El acuerdo de compraventa se firmó en 2015 con el anterior gobierno conservador, pero el nuevo ejecutivo de centroizquierda del presidente del gobierno Pedro Sánchez tiene previsto devolver los 9,2 millones de euros (10,6 millones de dólares) que ya pagaron los saudíes, según reportó el martes la radioemisora Cadena Ser.

Una vocera del Ministerio de Defensa confirmó el reporte pero no ofreció más detalles. Habló bajo condición de anonimato porque no estaba autorizada a informar a la prensa.

Grupos internacionales que defienden los derechos humanos han acusado a la coalición liderada por Arabia Saudí de lanzar ataques aéreos en Yemen que han causado la muerte de civiles, entre ellos niños. Expertos de Naciones Unidas en derechos humanos dijeron que todos los bandos implicados en el conflicto _entre ellos las milicias respaldadas por Emiratos Árabes Unidos_ han cometido crímenes de guerra.

La embajada saudí en Madrid no respondió de momento a las preguntas enviadas por correo electrónico y llamadas por teléfono.

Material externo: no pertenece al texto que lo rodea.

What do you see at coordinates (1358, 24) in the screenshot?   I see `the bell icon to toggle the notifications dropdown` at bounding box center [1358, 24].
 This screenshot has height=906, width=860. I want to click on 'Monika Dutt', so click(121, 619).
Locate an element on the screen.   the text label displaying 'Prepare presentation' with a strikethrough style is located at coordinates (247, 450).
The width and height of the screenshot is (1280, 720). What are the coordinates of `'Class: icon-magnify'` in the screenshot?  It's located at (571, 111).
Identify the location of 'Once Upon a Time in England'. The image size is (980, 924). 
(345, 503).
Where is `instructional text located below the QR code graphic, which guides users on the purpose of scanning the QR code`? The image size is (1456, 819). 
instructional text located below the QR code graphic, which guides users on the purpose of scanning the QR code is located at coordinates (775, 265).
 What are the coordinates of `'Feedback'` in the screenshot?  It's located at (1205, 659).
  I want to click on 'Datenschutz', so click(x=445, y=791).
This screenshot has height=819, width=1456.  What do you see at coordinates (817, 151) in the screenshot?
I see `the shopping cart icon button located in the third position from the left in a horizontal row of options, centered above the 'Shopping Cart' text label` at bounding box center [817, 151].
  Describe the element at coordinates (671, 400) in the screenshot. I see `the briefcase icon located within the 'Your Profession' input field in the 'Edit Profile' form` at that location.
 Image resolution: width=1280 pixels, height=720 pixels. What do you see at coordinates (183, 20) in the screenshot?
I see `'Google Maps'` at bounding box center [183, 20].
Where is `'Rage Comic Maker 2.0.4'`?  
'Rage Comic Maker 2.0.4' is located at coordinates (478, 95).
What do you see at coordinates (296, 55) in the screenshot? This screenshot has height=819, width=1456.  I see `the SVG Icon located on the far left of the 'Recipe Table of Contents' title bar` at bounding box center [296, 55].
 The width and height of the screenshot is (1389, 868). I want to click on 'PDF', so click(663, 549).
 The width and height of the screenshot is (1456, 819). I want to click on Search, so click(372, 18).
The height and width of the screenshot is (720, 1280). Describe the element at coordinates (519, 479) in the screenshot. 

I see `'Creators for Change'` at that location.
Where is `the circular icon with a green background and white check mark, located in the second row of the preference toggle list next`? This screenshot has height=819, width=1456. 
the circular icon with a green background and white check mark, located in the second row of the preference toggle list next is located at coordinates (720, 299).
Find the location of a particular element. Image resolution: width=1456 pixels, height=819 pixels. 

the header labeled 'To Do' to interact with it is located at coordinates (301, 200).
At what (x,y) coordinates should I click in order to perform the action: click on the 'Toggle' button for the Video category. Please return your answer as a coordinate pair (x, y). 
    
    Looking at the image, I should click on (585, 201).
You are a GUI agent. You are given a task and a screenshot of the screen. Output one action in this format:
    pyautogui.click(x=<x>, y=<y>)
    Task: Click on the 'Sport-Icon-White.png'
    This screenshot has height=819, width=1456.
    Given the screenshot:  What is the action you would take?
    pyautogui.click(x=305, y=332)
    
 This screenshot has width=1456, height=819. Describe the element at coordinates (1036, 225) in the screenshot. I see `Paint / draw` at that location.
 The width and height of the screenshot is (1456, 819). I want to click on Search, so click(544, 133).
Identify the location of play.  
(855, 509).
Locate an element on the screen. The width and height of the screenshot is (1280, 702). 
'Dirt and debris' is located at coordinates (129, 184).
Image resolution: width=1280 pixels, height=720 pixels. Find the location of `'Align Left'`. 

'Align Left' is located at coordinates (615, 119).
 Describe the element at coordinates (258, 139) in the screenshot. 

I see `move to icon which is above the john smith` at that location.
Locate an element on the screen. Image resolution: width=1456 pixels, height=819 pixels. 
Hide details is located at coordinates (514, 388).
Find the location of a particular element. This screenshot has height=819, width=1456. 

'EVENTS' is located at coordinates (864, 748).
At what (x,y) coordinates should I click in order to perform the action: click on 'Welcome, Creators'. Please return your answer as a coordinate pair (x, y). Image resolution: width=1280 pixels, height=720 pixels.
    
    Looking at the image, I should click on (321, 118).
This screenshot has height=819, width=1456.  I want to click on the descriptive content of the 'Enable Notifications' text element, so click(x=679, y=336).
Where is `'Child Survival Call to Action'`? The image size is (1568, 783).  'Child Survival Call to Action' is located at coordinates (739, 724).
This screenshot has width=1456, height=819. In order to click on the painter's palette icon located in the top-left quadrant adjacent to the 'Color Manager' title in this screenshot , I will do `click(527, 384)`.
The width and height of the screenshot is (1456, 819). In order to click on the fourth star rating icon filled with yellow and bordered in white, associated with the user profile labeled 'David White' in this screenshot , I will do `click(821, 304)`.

El Partido Socialista de Sánchez había prometido revisar los negocios de armas del país antes de que el nuevo presidente de gobierno reemplazara a su predecesor, Mariano Rajoy, gracias a una votación parlamentaria en junio.

Como aliado comercial de Arabia Saudí desde hace mucho tiempo, España es el cuarto mayor proveedor de equipo militar y armas al estado del Golfo, según Amnistía Internacional. El Instituto Internacional de Investigación para la Paz de Estocolmo, una base de datos independiente sobre seguridad mundial, dice que Estados Unidos, Gran Bretaña y Francia son los principales proveedores de Riad.

El príncipe heredero saudí, Mohammed bin Salman, visitó los cuatro países en abril de este año. Dos meses más tarde, su gobierno firmó la compra de cinco corbetas que una armadora militar española se ha comprometido a entregar por 2.000 millones de euros (2.310 millones de dólares). El contrato se negociaba desde hacía varios años.

La venta fue duramente criticada por “Weapons Under Control” (Armas Bajo Control), una campaña que intentaba poner fin a la venta de armas a Arabia Saudí por su papel en Yemen. La campaña, respaldada por Amnistía Internacional, Greenpeace, Intermon Oxfam y la española FundiPau, también quiere poner fin a las exportaciones de armas a Israel, un país al que acusan de violar las leyes internacionales en territorios palestinos.

Los representantes del grupo se reunieron el martes con funcionarios españoles de comercio para entregar miles de firmas en apoyo a su campaña, que también aboga por una mayor transparencia en las ventas de equipos militares y de defensa que España protege bajo las leyes de secreto de Estado.

Un comité de expertos de la ONU exhortó el mes pasado a la comunidad internacional a que se abstenga de suministrar armas que pudieran ser utilizadas en el conflicto de Yemen, en referencia a los países occidentales que venden sistemas sofisticados de armas a los estados del Golfo.

La ONU dice que el conflicto en Yemen se ha vuelto la peor crisis humanitaria del mundo, con más de 22 millones de personas necesitadas desesperadamente, en lo que ya era el país más pobre del mundo árabe.